• Task brief
Please give back word for word the lines of the material below between the line containing "ノンEローション マイルド (346, 336)" and the line containing "薬用美白アエヴィシリーズ (346, 830)", inclusive.

• Records shown
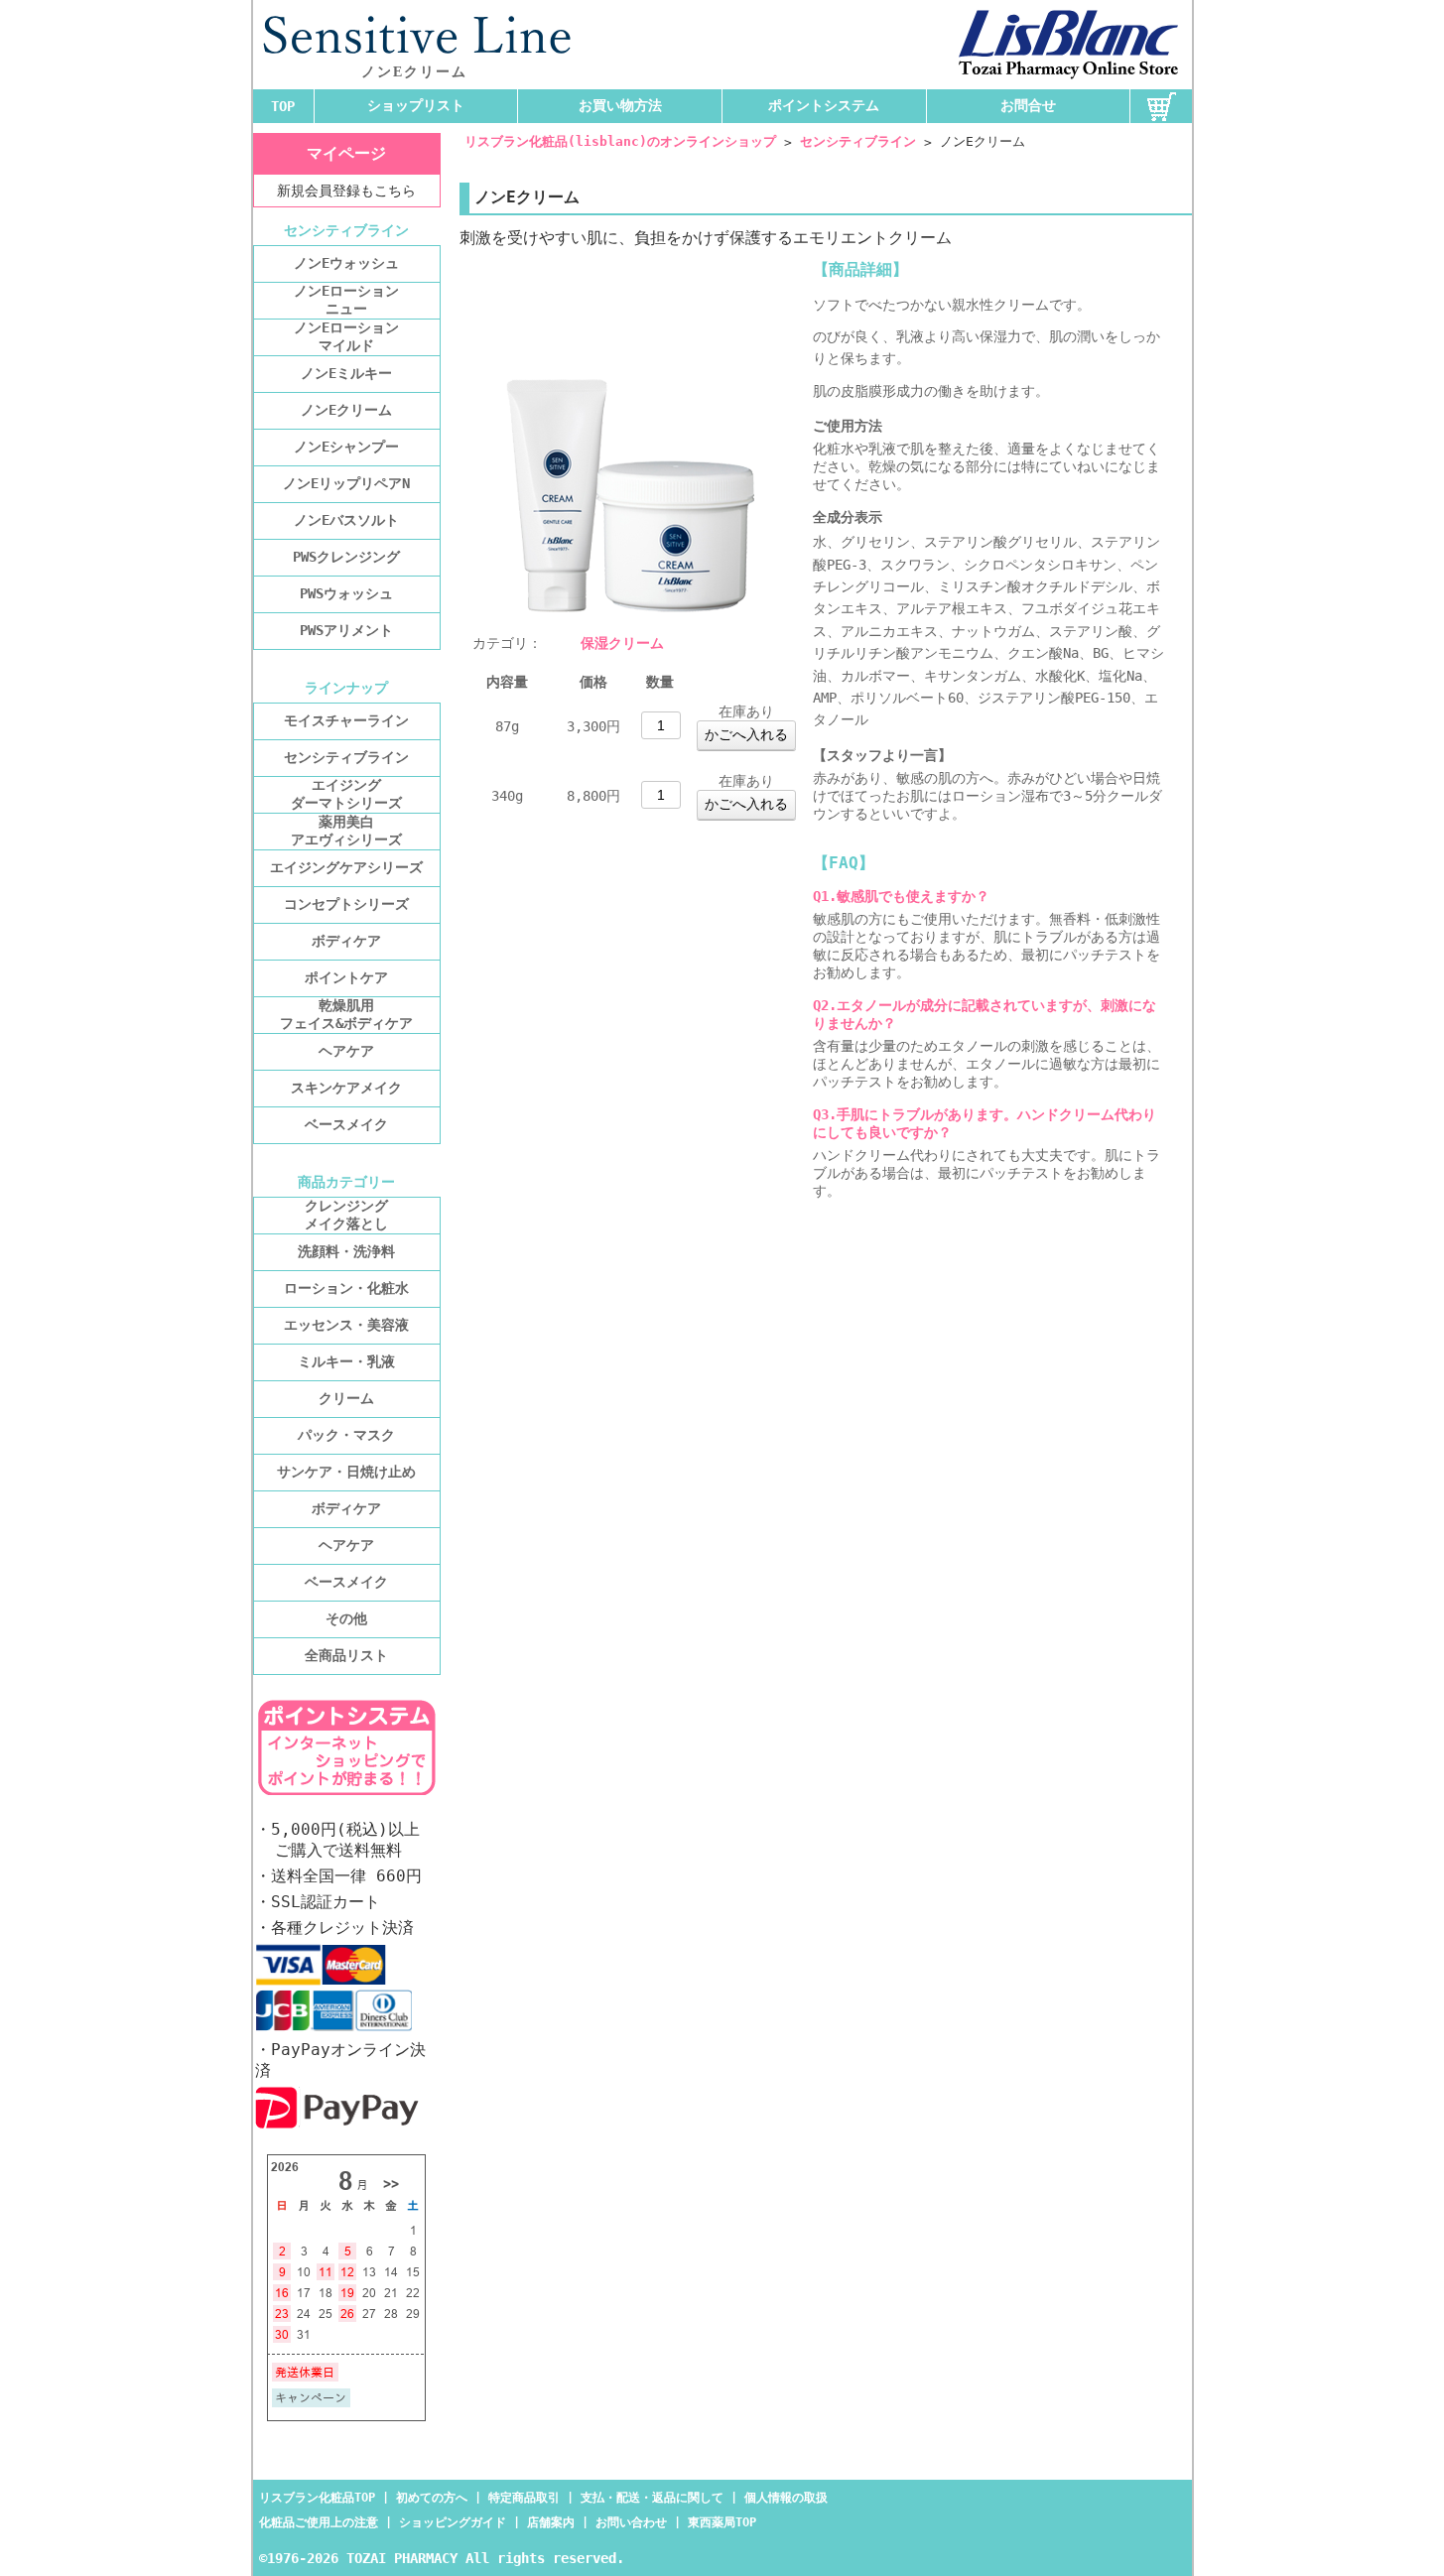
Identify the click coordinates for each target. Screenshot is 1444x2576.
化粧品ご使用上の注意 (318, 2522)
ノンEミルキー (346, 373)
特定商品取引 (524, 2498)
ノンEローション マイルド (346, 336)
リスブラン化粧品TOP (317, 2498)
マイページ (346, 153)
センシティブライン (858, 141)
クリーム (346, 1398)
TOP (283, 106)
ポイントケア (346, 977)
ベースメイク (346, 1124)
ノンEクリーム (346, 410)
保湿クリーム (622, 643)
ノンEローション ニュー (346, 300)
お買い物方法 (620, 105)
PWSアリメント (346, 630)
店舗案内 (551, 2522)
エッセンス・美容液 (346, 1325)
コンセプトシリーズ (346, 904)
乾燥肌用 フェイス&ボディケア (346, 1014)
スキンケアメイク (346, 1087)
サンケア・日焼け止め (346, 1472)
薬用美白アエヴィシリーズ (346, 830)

--

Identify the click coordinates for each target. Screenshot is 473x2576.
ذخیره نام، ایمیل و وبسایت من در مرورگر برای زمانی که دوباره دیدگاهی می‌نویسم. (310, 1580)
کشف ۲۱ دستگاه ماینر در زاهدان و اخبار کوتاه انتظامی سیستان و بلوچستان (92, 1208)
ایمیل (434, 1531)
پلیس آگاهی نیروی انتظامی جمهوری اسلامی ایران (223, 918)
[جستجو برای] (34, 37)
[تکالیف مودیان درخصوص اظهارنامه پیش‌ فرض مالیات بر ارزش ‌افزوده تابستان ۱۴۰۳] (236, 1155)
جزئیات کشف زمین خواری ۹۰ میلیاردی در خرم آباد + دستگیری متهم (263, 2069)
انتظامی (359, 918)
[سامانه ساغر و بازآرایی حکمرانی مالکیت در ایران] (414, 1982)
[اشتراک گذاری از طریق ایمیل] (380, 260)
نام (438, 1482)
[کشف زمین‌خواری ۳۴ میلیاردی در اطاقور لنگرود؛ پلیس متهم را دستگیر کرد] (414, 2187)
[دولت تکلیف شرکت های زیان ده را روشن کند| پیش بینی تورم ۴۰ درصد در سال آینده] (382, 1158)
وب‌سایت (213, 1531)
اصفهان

• Expected answer
ノンEローション マイルド (346, 336)
リスブラン化粧品TOP (317, 2498)
マイページ (346, 153)
センシティブライン (858, 141)
クリーム (346, 1398)
TOP (283, 106)
ポイントケア (346, 977)
ベースメイク (346, 1124)
ノンEクリーム (346, 410)
保湿クリーム (622, 643)
ノンEローション ニュー (346, 300)
お買い物方法 (620, 105)
PWSアリメント (346, 630)
店舗案内 (551, 2522)
エッセンス・美容液 (346, 1325)
コンセプトシリーズ (346, 904)
乾燥肌用 フェイス&ボディケア (346, 1014)
スキンケアメイク (346, 1087)
サンケア・日焼け止め (346, 1472)
薬用美白アエヴィシリーズ (346, 830)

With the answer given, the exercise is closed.